Table 1: Checklist for quality of studies included in review. View Table 1
Table 2: Details of studies included in review. View Table 2
For each article, the intervention used varied between studies. For this review, treatments, and interventions have been grouped into Pharmacological (PMI), which can include any antidepressants. Psychological Interventions (PHI) include Cognitive Behavioural Therapy; Computerized Cognitive Behavioural Therapy; Problem Solving Therapy and Interpersonal Therapy. Multicomponent interventions (MCP) includes peer support; exercise based; monitoring and assistance; educational programme and listening visit [47] and finally Usual/Routine Care (UC). The majority of the studies included in this review were Randomized Controlled Trials (RCT), while the others were a Cross-Sectional Survey (CSS). Five different measurement scale for depression were used, EPDS Edinburgh Postnatal Depression Scale (EPDS); Beck's Depression Inventory (BDI); Montgomery-Asberg Depression Rating Scale (MADRS); Hamilton Rating Scale for Depression (HRS-D) and Diagnostic and Statistical Manual of Mental Disorders, 4th edition (DSMI-IV). Following Pampallona and colleagues [22] approach, the measures of adherence were grouped into four categories. a) Appointments kept (whether patients respected a pre-set schedule), b) Pills monitoring (any measures of adherence based on direct count of pills actually taken), c) Protocol deviation (termination of treatment before planned treatment period), d) Composite index (a scale comprising of any measures of intake of drug and other indicators such as patient satisfaction, reasons for stopping treatment, knowledge about drugs, satisfaction with treatment).

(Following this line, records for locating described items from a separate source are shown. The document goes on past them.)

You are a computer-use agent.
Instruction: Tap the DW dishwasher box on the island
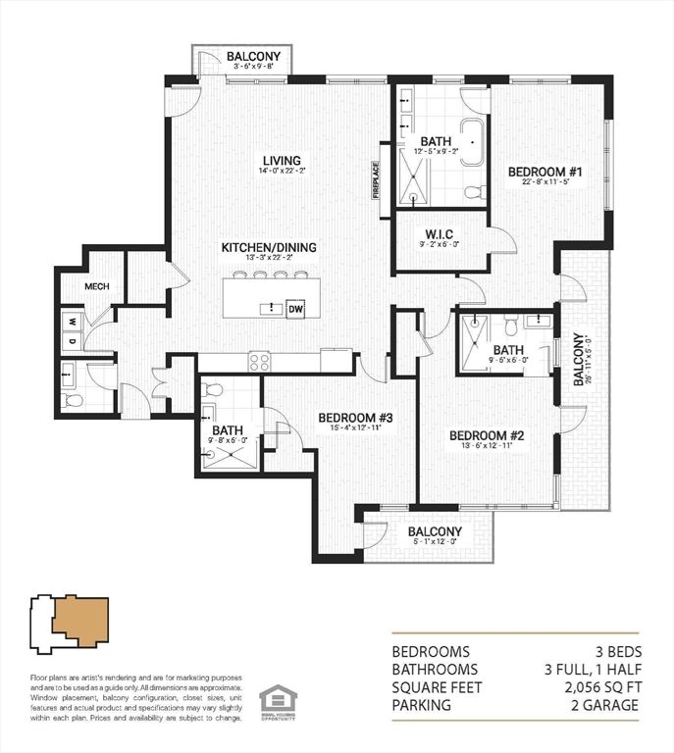point(295,309)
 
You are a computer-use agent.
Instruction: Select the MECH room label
point(95,287)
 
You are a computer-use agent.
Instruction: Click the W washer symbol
point(72,321)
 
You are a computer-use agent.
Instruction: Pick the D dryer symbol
point(72,342)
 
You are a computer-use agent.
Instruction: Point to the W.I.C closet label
point(440,232)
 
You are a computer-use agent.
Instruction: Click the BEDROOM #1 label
point(545,174)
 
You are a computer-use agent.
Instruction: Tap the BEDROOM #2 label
point(487,435)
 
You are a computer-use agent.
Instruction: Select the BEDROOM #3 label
point(355,418)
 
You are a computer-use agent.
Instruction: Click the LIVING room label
point(281,161)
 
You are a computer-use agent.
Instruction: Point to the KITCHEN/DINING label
point(269,247)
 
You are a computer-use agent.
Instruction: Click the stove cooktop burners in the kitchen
point(259,362)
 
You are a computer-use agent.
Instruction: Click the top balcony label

Twenty-five studies were included in the review with a total of 2438 participants. Sample size ranged from 15 to 595 (mean = 116, Std = 132.6, mode = 17). The majority of the studies were conducted in the United Kingdom (n = 11) followed by Australia (n = 4); United States (n = 3); Israel (n = 1); Chile (n = 1); Austria (n = 1); Zimbabwe (n = 1); France (n = 1); Taiwan (n = 1) and New Zealand (n = 1). Four different approach of measuring depression was used by studies in this review: EPDS (n = 15), DSM-IV (n = 1), HDRS (n = 1) and BDI (n = 2). One study did not record the method used (n = 1), another study assessed depression through a clinical interview (n = 1) while the remaining studies assessed participants using multiple approaches (n = 6).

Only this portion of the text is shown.